Eventually, I had enough of seeing TAPS having success with the KII meter (gray device with colored stickers on the top) and I got one. I never thought I'd stoop to gadgetry, but after trying it out, I realize it's better than my EMF meter. My EMF meter is really only good when I can cut out all the breakers in the place and know there's no electriticity going to devices. The cool thing about the KII is that it's a tool electricians can use to find out if a line is live or not and so you really have to have it up against an electrical source for it to go off. You set it in the middle of a room and it's not going be picking up stray stuff. It needs serious contact. Stick a penny under the lip of the thumb depression "on" button and it'll stay on for you while you talk and try to get responses. So far, I've never had it light up which makes it even more promising as a tool.

I later added on a homemade strobe light. I thought if something in the environment is moving at a rate of speed that we can't see it, perhaps slowing it down so the eye can capture it would help. This is definitely not for the weak, it'll give you a migraine and can give seizures to folks with epilepsy, so be careful. I try it out for at least 15-20 minutes in a room that seems active. Nothing yet, but I'm hopeful. If you take shots with your digital camera of your ceiling fan, it can actually give you stop action on the blades, capturing something moving fast and stopping it for you to see. I figured the strobe would give my naked eye the same opportunity.

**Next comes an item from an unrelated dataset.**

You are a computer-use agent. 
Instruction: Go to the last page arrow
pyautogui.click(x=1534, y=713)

There's a lot of other tools out there, like thermal imaging, but it can get so many false readings, it's just not good enough for me to fork over a few grand for it.

If you're starting out, the basics you'd need are the simple things; a camera, a flashlight, a notebook. Move on if you like and make your own divining rods if you can't get an EMF meter. Don't go too nuts if you can't check EMF and temperatures because there's just no true way to verify what you get, false readings are too easy. I'd rather capture the spirits myself with proof like film and audio. An electronic voice recorder might be your next happy addition, and then if you get very ambitious go for a camcorder. I've truly found that folks having sensations of chills and hair standing on end, pressure in their face and head, and trouble breathing is usually a fine sign to use recording devices rather than EMF or thermometers. It's nice to be able to see that they correlate, but I'd rather not waste the time registering something the human body is better at noting. Instead, taking pictures, begin to do audio.

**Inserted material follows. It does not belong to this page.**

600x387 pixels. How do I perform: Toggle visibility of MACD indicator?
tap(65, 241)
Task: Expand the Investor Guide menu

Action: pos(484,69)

Like any other business, as you move on, you upgrade and you toss things out. I'm no different than the rest. I'm pretty happy with my tool kit for now. Some day, I hope to get my engineer husband to sit still long enough to design me a piece of test equipment no one else is using. He has some intriguing ideas and he's a complete disbeliever, so he wouldn't want me to use anything that could give false positives. I'll let you know when he cranks something out.

For now, I'm pleased with my most favorite tools I don't like to go without which are; digital camera, electronic voice recorder, camcorder, and of course all six of my senses.